Astute readers might have noticed an interesting detail here: the M1 SoC has PCIe! In fact, some internal devices are PCIe devices (such as Ethernet on the Mac Mini), and, thanks to Thunderbolt, M1 Macs can be connected to any PCIe device. Don’t those use posted writes? Indeed, they do! In fact, the M1 requires nGnRE mappings for PCI devices, rejecting nGnRnE writes.

This poses a conundrum. Linux has no framework for mapping memory as nGnRnE. We could introduce a one-off quirk to use nGnRnE instead of nGnRE mode everywhere, but then that would make it impossible to support PCIe devices which require nGnRE. This became our first real test of upstream interaction: we had to develop a completely bespoke mechanism for mapping memory as nGnRnE, and then a way to instruct Linux to use it for non-PCI devices on Apple Silicon platforms, while still allowing PCI drivers to use nGnRE mode. And we had to do it in a clean, well-engineered way, that balances being non-intrusive to existing code and being potentially useful to other non-Apple devices, and that we could agree on with the maintainers responsible for these subsystems.

In the end, after several weeks of discussion with kernel maintainers across multiple subsystems and multiple patch revisions, we have largely settled on this approach:

This does require some minor driver re-factoring for drivers that use ioremap() directly, but since this is only necessary for hardware that is built into the M1, only a few drivers need to be changed. The vast majority of PCI drivers use a raw ioremap() these days, and all of them could be used with M1 computers via a Thunderbolt adapter; none of those drivers need to be changed, as the default ioremap() will work properly for those by still requesting nGnRE mode.

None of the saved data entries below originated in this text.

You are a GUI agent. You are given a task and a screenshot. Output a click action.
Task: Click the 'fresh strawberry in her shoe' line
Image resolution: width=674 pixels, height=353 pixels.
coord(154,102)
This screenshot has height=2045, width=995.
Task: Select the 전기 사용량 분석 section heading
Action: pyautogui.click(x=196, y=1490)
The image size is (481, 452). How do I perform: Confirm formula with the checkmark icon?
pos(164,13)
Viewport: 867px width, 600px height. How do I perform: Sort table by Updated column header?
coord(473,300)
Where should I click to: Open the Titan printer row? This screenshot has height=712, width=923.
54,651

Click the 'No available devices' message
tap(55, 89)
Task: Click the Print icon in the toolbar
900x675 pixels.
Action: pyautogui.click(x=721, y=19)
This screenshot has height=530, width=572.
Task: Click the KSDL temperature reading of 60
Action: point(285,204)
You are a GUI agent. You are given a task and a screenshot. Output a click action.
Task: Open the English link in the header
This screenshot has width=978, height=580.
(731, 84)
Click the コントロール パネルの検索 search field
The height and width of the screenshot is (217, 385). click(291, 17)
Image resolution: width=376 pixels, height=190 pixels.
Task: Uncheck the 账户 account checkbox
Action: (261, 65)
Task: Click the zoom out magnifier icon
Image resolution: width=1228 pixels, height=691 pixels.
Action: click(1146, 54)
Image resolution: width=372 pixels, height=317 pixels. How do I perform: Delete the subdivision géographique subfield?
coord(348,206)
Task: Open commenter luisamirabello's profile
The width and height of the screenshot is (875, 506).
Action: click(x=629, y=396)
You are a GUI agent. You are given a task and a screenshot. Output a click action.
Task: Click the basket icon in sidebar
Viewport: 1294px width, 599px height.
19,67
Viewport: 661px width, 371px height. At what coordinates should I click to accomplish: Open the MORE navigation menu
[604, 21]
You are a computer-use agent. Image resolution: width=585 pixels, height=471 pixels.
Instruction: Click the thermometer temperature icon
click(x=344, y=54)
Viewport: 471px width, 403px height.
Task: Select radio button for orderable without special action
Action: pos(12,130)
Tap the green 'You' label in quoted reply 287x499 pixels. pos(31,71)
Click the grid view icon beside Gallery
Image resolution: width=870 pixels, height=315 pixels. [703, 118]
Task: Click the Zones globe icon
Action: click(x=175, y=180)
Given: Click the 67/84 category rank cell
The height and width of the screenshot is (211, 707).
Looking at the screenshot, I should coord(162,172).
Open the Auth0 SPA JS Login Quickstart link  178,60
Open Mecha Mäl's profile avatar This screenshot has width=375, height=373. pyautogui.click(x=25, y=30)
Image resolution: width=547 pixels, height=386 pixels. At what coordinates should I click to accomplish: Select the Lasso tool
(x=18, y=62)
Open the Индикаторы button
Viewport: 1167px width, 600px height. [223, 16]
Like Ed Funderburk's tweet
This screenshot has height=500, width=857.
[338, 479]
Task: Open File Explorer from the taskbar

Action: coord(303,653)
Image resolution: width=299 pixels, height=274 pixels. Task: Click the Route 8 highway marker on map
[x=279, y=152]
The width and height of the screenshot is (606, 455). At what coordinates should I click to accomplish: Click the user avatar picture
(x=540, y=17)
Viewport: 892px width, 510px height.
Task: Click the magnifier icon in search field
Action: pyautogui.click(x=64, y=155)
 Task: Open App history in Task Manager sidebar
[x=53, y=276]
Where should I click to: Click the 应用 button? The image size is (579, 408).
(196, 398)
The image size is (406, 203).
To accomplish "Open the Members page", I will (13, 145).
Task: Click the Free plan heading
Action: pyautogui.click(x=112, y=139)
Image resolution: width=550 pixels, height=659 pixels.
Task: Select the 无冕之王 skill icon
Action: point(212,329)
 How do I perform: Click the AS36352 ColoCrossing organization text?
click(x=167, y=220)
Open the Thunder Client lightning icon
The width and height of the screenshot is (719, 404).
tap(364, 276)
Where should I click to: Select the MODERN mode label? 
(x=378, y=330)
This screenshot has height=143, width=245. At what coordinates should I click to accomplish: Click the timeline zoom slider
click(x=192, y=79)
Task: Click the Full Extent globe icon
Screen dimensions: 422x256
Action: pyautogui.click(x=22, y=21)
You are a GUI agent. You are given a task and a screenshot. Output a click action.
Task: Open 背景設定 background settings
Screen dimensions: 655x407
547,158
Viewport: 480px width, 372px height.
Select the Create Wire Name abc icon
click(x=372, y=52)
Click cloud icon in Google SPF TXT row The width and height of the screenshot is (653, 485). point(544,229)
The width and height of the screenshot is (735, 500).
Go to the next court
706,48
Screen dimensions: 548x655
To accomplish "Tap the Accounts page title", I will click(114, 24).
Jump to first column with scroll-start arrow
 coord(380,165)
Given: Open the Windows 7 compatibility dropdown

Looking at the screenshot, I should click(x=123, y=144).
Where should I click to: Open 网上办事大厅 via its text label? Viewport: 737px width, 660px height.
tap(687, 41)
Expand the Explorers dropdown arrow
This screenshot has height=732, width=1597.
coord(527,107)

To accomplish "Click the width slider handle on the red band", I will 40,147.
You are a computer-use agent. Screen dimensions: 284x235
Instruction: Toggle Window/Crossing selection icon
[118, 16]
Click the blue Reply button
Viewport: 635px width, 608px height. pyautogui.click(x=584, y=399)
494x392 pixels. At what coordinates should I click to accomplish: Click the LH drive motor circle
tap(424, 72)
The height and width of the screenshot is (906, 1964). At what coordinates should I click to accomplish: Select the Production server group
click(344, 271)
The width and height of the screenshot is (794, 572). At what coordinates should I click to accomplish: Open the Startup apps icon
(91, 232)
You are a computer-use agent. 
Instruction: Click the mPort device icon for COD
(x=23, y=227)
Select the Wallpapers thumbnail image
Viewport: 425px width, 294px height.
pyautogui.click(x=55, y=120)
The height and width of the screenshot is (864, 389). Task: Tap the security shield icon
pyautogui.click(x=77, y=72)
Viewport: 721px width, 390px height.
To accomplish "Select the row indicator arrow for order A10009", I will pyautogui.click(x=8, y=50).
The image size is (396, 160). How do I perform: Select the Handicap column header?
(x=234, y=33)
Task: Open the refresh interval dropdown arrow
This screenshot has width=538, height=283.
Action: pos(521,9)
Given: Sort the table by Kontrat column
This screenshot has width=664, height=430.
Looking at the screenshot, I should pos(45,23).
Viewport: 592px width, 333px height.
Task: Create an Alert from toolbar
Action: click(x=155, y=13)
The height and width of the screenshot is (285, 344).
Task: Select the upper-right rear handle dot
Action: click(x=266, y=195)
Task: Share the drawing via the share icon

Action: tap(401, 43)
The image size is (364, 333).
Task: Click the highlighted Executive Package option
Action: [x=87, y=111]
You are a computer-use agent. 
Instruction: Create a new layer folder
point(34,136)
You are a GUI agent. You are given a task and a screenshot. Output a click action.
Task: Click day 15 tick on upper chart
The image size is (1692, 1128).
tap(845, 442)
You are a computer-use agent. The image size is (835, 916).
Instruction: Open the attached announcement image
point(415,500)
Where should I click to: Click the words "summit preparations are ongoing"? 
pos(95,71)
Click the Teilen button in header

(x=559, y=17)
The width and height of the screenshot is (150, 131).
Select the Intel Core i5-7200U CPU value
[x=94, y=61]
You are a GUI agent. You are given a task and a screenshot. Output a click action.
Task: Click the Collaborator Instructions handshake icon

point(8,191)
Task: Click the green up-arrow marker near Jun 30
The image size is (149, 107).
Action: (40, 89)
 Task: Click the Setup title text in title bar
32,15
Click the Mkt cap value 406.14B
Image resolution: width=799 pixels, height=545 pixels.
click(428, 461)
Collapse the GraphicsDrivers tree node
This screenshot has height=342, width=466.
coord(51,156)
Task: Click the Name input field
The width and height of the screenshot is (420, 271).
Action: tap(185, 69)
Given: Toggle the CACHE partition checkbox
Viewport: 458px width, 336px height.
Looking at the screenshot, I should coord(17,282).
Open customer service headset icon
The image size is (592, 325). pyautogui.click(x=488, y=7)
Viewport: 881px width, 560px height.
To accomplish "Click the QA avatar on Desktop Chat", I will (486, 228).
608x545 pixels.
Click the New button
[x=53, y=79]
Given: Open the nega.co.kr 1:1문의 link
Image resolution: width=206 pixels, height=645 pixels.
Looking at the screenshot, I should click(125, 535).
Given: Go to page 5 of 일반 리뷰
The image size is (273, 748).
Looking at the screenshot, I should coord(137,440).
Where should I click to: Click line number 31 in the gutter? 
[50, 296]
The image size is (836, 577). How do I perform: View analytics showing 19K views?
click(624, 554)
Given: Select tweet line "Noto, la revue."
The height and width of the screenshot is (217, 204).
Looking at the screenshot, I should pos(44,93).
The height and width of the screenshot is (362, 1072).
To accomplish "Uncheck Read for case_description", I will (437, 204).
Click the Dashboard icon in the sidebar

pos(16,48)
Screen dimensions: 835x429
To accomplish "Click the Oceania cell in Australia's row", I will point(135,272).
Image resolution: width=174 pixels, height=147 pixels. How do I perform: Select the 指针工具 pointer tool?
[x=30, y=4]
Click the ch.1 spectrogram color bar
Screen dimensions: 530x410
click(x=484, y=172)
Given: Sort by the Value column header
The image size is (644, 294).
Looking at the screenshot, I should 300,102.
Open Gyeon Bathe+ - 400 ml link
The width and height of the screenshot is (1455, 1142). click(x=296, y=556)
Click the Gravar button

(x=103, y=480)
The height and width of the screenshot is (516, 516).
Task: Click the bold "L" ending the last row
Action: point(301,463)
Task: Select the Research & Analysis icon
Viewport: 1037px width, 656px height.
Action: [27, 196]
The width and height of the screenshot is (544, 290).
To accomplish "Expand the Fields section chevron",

As part of this change, we also realized that documentation on all the different ioremap() modes in Linux was sorely lacking, as was complete documentation on the I/O read and write functions (which are related, and of which there are many subtle variants). I worked together with Arnd Bergmann to add these missing docs, which you can find here (this will be here once the changes are merged upstream).

Interestingly, since this change applies to the generic “simple-bus” device, it means we had to contribute patches to the core DeviceTree specification and its schemas. Thankfully, as DeviceTree is an open community-driven project, all it takes is a couple GitHub PRs!

You See, It’s AIC

A modern CPU’s job isn’t just to run instructions in order, but also to react to changes in the environment that might require it to stop what it is doing and go do something else. These are often called “exceptions”. You might know these from high-level programming languages as an error of some sort, but in CPUs they are also used to indicate when there is an external need for attention (similar to signals like SIGCHLD and SIGALRM in POSIX userspace programs).

The most important of these is the interrupt request (IRQ), which is used by hardware peripherals to request the attention of the CPU. The CPU then runs some OS code which is in charge of figuring out which peripheral needs attention and handling the request.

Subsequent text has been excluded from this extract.